(Word and item position data)
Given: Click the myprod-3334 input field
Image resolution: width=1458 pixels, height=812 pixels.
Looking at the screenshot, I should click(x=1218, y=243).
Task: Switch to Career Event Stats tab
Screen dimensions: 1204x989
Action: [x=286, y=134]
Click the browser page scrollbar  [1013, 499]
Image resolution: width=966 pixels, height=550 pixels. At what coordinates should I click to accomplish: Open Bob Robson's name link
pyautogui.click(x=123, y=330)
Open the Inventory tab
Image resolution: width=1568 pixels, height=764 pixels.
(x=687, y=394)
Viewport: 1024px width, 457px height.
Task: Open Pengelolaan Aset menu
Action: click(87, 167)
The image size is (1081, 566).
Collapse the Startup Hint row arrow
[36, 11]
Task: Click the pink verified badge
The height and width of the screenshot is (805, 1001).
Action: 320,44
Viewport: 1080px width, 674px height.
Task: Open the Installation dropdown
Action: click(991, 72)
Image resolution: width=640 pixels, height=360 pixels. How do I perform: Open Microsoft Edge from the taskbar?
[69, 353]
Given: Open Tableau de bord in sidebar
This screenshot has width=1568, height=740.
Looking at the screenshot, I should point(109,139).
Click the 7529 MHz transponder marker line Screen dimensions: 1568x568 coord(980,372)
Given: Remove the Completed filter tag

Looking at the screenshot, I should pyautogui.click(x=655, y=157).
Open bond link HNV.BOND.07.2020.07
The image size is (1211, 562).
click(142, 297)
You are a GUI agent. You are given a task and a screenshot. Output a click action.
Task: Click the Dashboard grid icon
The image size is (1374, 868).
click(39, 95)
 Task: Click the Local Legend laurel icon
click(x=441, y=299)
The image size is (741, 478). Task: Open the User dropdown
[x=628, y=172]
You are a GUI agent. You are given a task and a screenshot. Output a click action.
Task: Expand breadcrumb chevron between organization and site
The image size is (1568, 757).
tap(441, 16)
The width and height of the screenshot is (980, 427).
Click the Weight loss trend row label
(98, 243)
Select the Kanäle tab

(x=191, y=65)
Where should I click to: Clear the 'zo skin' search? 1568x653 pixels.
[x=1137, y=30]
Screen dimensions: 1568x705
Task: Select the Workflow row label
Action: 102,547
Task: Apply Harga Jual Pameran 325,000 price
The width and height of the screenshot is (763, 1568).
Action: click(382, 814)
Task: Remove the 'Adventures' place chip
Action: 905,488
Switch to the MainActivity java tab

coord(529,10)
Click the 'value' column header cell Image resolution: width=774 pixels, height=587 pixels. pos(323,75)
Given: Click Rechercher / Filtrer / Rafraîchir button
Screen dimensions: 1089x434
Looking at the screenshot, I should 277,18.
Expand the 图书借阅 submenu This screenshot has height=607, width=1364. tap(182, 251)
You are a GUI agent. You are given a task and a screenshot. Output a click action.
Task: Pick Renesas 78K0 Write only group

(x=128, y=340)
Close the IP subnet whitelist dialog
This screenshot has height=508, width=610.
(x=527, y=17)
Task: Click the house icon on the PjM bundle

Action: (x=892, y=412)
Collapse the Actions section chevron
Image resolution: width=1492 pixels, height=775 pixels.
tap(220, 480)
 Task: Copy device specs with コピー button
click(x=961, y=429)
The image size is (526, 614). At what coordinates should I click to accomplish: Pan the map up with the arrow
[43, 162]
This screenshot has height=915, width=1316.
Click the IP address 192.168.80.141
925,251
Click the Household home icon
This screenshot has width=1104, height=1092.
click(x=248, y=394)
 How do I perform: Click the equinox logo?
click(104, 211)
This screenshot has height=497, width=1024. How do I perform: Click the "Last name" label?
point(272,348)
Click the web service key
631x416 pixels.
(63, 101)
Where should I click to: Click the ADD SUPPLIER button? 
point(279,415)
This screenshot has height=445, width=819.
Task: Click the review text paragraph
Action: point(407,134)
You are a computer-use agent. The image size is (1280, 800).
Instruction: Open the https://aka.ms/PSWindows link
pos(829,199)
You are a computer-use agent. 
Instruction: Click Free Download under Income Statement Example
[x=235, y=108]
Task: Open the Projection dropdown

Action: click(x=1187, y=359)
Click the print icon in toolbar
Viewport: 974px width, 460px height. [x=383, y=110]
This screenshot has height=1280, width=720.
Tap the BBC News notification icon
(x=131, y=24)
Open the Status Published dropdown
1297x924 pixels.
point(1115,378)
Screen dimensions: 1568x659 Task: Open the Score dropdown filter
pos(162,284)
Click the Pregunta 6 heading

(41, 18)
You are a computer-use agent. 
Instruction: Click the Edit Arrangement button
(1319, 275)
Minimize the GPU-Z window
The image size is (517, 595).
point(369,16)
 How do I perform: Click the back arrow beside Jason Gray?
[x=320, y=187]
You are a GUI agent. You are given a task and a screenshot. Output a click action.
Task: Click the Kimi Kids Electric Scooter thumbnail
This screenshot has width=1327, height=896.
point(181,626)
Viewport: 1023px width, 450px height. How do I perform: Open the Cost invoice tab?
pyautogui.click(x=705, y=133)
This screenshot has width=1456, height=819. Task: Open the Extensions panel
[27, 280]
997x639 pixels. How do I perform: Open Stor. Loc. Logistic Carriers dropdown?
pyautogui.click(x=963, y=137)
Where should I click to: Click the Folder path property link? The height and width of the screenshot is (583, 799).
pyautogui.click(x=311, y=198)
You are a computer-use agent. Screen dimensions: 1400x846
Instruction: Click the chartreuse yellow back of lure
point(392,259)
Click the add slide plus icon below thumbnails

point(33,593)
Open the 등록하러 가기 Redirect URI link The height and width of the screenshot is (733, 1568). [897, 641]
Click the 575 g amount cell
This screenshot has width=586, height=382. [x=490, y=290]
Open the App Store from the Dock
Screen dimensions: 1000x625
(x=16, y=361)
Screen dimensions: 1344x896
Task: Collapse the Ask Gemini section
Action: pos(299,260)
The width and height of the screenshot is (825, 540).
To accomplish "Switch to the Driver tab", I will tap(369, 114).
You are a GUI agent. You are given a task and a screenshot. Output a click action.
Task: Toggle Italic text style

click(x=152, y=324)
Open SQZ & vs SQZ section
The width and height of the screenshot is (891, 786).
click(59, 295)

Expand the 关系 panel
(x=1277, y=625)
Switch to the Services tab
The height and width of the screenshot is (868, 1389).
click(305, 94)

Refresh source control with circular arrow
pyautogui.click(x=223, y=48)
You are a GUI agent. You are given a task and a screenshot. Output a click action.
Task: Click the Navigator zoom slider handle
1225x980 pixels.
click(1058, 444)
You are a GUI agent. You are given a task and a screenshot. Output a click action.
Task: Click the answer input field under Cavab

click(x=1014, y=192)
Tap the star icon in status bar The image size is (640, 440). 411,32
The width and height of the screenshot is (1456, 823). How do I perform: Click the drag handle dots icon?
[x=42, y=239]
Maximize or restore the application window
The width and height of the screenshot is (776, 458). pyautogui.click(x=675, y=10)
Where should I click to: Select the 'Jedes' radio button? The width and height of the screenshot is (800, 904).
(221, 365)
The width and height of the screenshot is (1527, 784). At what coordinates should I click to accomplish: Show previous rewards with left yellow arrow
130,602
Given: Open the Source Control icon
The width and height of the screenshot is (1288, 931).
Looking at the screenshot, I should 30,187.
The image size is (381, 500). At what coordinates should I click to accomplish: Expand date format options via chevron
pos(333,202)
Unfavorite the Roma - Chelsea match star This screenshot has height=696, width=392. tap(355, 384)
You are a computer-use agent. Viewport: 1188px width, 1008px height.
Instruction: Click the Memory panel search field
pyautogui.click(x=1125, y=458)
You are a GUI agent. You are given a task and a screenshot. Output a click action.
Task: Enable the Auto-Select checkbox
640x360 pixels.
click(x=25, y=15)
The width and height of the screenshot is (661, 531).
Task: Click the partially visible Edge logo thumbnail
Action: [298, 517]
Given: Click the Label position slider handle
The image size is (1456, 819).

Task to carry out:
Could you copy out, unchanged, the lines of the records above from the one containing "Collapse the Actions section chevron" through the one containing "click(104, 211)", both included?

Answer below:
Collapse the Actions section chevron
Image resolution: width=1492 pixels, height=775 pixels.
tap(220, 480)
 Task: Copy device specs with コピー button
click(x=961, y=429)
The image size is (526, 614). At what coordinates should I click to accomplish: Pan the map up with the arrow
[43, 162]
This screenshot has height=915, width=1316.
Click the IP address 192.168.80.141
925,251
Click the Household home icon
This screenshot has width=1104, height=1092.
click(x=248, y=394)
 How do I perform: Click the equinox logo?
click(104, 211)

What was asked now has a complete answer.